*** Text block Section Begins ***

How many of you know that Exmouth played a part in the American Civil War? Our story concerns Collett Leventhorpe who was born in Exmouth on 15 May 1815 to his parents Thomas and Mary. His father died of tuberculosis when Collett was only nine weeks old. Collett had an older brother, Thomas, who played cricket for Cambridge University. Collett studied at Winchester College until the age of 14 and he was then tutored privately for the next three years.

In 1832, at the age of 17 Collett joined the army, serving in Ireland with the Buckinghamshire Regiment followed by his purchasing a Lieutenancy in 1835 at the age of 20 and after being stationed in the West Indies for several years went to Canada where he became a Captain of Grenadiers with the 18th Regiment of Foot in 1842 at the age of  27. He then sold his captaincy to go south to South Carolina on business for an English company. The following year he went to North Carolina on holiday where he met his future wife, Louisa Bryan, daughter of General Edmund Bryan. They married in 1849 after Collett had graduated from Medical College in Charleston, South Carolina, although he never actually practised medicine. That same year he was granted US citizenship.

When the Civil War broke out, he volunteered for the army and became a Colonel in 34th North Carolina Infantry. Between 1861 and 1862 he was drilling the regiment and was sent to the Atlantic Coast and from there back to North Carolina where he led his troops at the Battle of White Hall successfully slowing the advance of the Union Army. In the winter of 1853 he helped to repulse an attack on the Siege of Washington and the brigade joined up with General Robert E Lee for the Gettysburg Campaign. On the morning of July 1st Collett was seriously wounded in his left arm, shattering the bone and his hip and he was removed from the battlefield. He was captured by the Union Cavalry during the retreat to Virginia and was treated by a Union Surgeon who wanted to amputate his arm as gangrene had set in. He refused but let the surgeon cauterize his wound with nitric acid but he refused anesthesia reportedly saying that “he would have died rather than let an enemy see that a Confederate Officer could not endure anything without complaint”.

*** Text block Section Ends ***
*** Given data Section Begins ***

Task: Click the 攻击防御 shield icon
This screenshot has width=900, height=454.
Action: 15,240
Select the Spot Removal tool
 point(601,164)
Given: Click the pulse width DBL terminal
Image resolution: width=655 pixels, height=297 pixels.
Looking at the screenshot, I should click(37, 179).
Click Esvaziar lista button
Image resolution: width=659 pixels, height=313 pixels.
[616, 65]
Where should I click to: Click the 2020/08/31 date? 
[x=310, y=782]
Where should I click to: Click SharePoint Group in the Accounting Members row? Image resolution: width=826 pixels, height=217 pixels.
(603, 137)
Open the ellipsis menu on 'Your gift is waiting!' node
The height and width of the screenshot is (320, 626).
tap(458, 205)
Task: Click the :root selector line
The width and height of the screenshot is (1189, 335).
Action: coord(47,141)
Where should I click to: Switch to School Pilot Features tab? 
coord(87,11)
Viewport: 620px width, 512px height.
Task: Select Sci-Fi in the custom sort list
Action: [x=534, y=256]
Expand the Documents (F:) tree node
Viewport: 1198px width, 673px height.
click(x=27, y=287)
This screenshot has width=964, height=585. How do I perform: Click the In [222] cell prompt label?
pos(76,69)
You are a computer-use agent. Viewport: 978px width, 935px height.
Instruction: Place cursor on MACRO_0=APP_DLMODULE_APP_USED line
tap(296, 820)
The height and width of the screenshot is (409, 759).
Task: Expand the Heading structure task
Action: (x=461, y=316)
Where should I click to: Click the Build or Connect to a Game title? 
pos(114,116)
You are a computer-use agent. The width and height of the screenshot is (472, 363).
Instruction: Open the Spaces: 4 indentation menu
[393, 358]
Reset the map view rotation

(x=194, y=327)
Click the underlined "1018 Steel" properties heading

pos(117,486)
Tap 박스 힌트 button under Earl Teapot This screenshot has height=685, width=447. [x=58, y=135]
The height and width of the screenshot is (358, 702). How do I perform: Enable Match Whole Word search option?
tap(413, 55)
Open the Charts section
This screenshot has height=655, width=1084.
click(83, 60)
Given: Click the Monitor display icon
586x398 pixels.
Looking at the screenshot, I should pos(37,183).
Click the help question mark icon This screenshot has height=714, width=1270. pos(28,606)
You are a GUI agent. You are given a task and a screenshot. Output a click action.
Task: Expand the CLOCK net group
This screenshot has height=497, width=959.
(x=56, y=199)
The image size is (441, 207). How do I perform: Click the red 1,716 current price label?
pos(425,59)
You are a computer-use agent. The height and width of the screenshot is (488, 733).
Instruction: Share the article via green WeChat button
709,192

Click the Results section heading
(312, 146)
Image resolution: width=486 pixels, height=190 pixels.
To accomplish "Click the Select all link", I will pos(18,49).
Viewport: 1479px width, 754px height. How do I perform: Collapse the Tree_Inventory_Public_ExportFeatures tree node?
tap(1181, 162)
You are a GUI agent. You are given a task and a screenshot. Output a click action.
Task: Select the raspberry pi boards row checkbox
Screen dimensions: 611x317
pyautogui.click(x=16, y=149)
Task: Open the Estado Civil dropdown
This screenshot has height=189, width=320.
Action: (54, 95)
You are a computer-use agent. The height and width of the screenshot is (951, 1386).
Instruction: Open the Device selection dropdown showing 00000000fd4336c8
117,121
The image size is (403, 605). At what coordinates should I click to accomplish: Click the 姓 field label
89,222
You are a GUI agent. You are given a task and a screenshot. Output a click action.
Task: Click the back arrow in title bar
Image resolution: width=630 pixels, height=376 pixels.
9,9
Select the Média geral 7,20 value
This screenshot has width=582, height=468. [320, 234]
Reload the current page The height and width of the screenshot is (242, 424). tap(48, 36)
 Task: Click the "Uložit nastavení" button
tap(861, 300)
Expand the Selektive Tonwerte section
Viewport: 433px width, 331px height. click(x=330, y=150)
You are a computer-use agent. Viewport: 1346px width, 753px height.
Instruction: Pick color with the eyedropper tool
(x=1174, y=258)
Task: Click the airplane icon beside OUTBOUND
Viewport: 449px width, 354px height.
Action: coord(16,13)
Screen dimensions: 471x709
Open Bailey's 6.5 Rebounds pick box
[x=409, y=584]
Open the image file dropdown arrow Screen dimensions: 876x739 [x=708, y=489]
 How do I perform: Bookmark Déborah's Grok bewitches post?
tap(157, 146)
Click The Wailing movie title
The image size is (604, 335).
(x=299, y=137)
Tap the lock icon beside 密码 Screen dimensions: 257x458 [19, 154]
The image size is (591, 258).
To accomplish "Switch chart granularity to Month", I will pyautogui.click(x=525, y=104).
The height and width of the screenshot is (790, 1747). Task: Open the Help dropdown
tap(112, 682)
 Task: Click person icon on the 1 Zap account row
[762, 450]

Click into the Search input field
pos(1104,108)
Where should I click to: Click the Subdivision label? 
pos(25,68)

*** Given data Section Ends ***

**Your objective:** According to the account of Collett Leventhorpe at the top, which regiment did he serve in as a Colonel when the Civil War broke out?

**Answer section:** The 34th North Carolina Infantry